William Knight bowed. “I will set out for Rome at once,” he told the King, “and serve Your Grace with all my heart and power.”

Henry slapped his secretary’s shoulder.

“Begone, good William. I look to see you back ere long. Bring me what I wish and I’ll not forget the service you have rendered. But, by God, make haste. I chafe against delay.”


* * *

WOLSEY HAD set out for France, travelling to the coast with even more than his usual pomp. His red satin robes, his tippet of sables, made him a dazzling figure in the midst of his brilliant cavalcade; he held himself erect and glanced neither to right nor left, because he knew that the looks of those who had gathered to see him pass would be hostile.

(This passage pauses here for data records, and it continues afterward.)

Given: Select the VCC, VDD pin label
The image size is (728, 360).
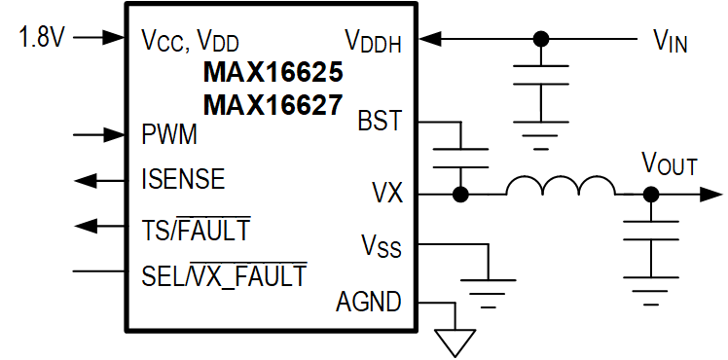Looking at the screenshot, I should point(190,41).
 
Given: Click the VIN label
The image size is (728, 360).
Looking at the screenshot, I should point(671,41).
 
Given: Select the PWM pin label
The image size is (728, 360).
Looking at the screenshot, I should point(170,133).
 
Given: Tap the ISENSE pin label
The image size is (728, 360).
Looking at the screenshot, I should point(183,179).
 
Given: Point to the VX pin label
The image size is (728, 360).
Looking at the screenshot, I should point(386,192).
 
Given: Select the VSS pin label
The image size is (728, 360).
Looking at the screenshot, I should point(382,247).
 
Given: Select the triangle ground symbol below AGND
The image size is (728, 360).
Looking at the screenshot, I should point(455,342).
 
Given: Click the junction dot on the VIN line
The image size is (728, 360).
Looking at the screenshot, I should point(541,40).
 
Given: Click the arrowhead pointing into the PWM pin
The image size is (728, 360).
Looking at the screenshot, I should point(116,133).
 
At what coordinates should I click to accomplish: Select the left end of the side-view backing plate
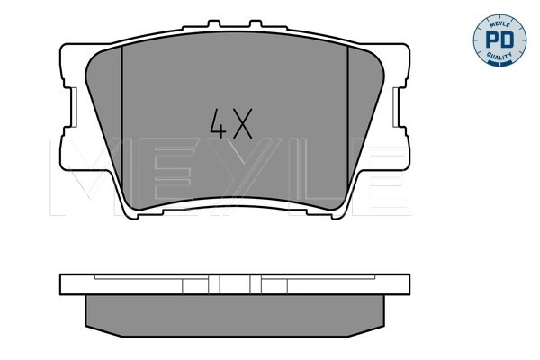(65, 284)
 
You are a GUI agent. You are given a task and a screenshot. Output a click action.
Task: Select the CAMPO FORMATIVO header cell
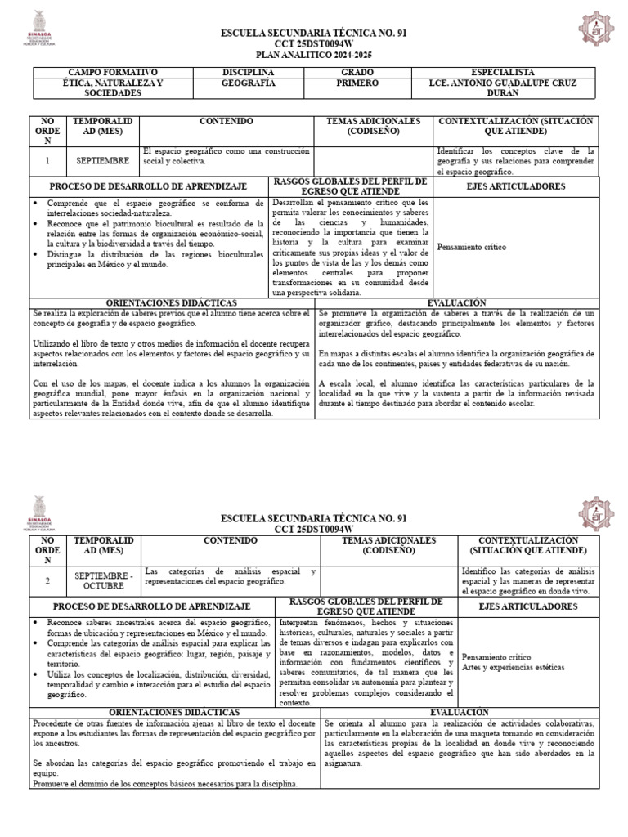coord(112,73)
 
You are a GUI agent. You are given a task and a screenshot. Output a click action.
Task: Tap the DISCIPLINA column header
coord(249,73)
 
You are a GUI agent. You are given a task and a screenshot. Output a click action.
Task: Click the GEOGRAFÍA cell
coord(249,83)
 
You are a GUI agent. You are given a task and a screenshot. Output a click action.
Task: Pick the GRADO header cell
coord(357,73)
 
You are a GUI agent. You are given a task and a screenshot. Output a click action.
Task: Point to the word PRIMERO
coord(357,83)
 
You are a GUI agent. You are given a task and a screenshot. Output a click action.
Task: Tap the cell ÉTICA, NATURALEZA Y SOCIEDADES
coord(112,88)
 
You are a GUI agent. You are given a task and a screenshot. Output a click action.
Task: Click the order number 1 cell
coord(47,161)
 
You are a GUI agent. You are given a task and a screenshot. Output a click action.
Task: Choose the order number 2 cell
coord(47,581)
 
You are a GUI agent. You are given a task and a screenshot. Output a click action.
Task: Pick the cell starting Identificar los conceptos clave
coord(515,162)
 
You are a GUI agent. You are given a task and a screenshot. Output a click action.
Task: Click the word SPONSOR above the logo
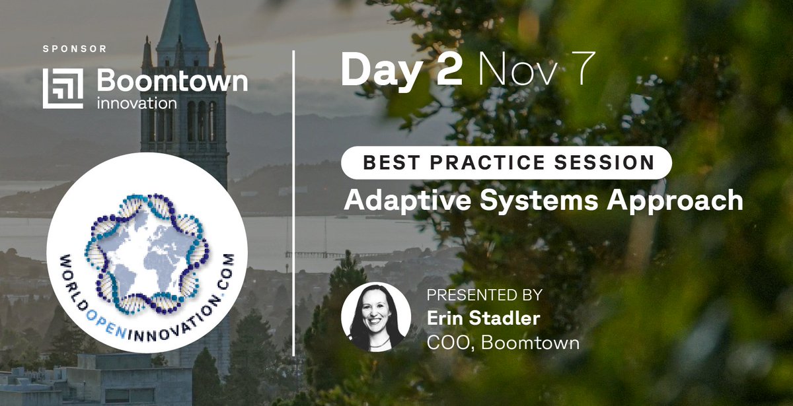pyautogui.click(x=74, y=49)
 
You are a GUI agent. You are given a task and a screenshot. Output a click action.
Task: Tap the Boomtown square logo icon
pyautogui.click(x=63, y=88)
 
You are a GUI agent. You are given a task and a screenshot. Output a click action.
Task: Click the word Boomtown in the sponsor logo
pyautogui.click(x=172, y=81)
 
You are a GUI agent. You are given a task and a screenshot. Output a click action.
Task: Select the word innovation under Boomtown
pyautogui.click(x=136, y=104)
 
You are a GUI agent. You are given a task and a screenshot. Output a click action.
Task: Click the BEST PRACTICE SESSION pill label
pyautogui.click(x=506, y=162)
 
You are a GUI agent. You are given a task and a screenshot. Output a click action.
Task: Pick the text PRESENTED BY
pyautogui.click(x=484, y=295)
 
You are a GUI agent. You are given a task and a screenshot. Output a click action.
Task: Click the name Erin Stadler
pyautogui.click(x=483, y=319)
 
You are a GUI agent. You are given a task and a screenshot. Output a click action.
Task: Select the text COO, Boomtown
pyautogui.click(x=503, y=343)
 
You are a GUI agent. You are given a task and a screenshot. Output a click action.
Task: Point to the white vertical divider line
pyautogui.click(x=293, y=198)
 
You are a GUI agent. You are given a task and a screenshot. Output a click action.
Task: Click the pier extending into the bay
pyautogui.click(x=324, y=254)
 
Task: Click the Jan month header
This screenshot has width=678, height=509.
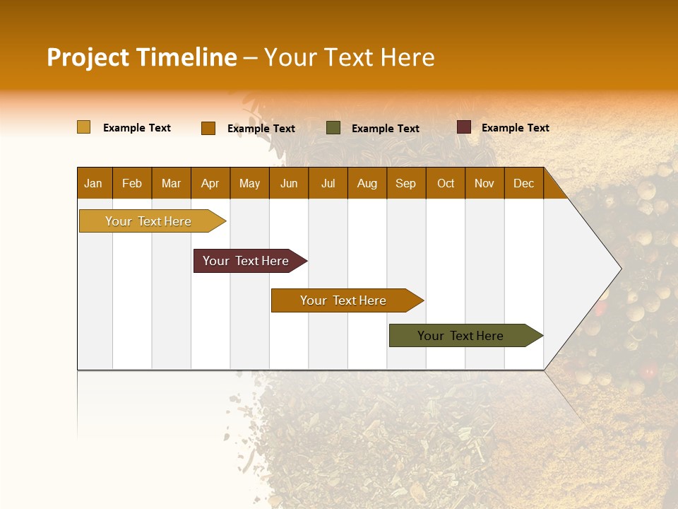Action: coord(93,184)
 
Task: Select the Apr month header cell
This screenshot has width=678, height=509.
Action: coord(210,184)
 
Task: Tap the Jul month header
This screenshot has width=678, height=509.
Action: coord(328,184)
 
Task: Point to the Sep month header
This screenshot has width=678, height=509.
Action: coord(405,184)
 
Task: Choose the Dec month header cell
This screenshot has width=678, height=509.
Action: coord(523,184)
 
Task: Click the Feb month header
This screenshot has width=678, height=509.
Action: coord(132,184)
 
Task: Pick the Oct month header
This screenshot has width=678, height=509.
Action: coord(446,184)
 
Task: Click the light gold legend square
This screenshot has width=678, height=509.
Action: coord(83,127)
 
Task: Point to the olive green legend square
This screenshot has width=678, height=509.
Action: coord(333,128)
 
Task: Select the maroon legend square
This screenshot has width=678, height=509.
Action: coord(463,127)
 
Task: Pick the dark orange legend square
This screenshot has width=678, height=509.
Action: coord(208,128)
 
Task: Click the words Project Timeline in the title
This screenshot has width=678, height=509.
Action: coord(141,57)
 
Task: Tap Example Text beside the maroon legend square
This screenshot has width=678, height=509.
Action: coord(515,128)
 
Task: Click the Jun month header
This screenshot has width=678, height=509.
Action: coord(289,184)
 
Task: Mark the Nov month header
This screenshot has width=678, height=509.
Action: coord(484,184)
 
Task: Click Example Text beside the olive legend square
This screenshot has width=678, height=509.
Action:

At one time he would have scorned them; he did so no longer; he, the proud Cardinal, would have eagerly welcomed one kindly smile, would have been delighted with one friendly word.

He thought as he rode along that he was like a man climbing a mountain. He had come far over the grassy slopes which had been easy to scale; but now the top was in sight and he had to traverse the glacial surface to reach it. He had come so far that there was no going back; and he was on the treacherous ground where one false step could send him hurtling into the valley of degradation.

All about him were his servants in their red and gold livery. Where the crowd was thick his gentlemen ushers cried out: “On, my lords and masters, on before. Make way for my Lord’s Grace.”

Even he who had been wont to pass each day from York Place or Hampton to Westminster Hall in the greatest pomp had never travelled quite so magnificently as he did at this time. Now he rode as the King’s vicar-general, and as he went through the City and over London bridge, through Kent on his way to the sea, he could not help wondering how many more such glorious journeys there would be for him; and what the next journey would be, and whether the people would come from their houses to watch Wolsey pass by.

Yet even though his heart was heavy with foreboding, he could enjoy this ostentatious display. Here he was the central figure among nine hundred horsemen, seated on his mule with its trappings of crimson velvet and stirrups of copper and gilt. In his hand he held an orange, the inside of which had been removed and replaced with unguents and vinegar which would be proof against the pestilential air. Delicately he sniffed it when he passed through the poor villages and from the corner of his eye saw the ragged men and women who had come out to stare at him. Before him were carried two enormous crosses of silver and two pillars, also of silver, the great seal of England and his Cardinal’s hat, that all might realize that he was not merely the great Cardinal, as his red robes proclaimed him, but the Chancellor and the richest man in England—under the King.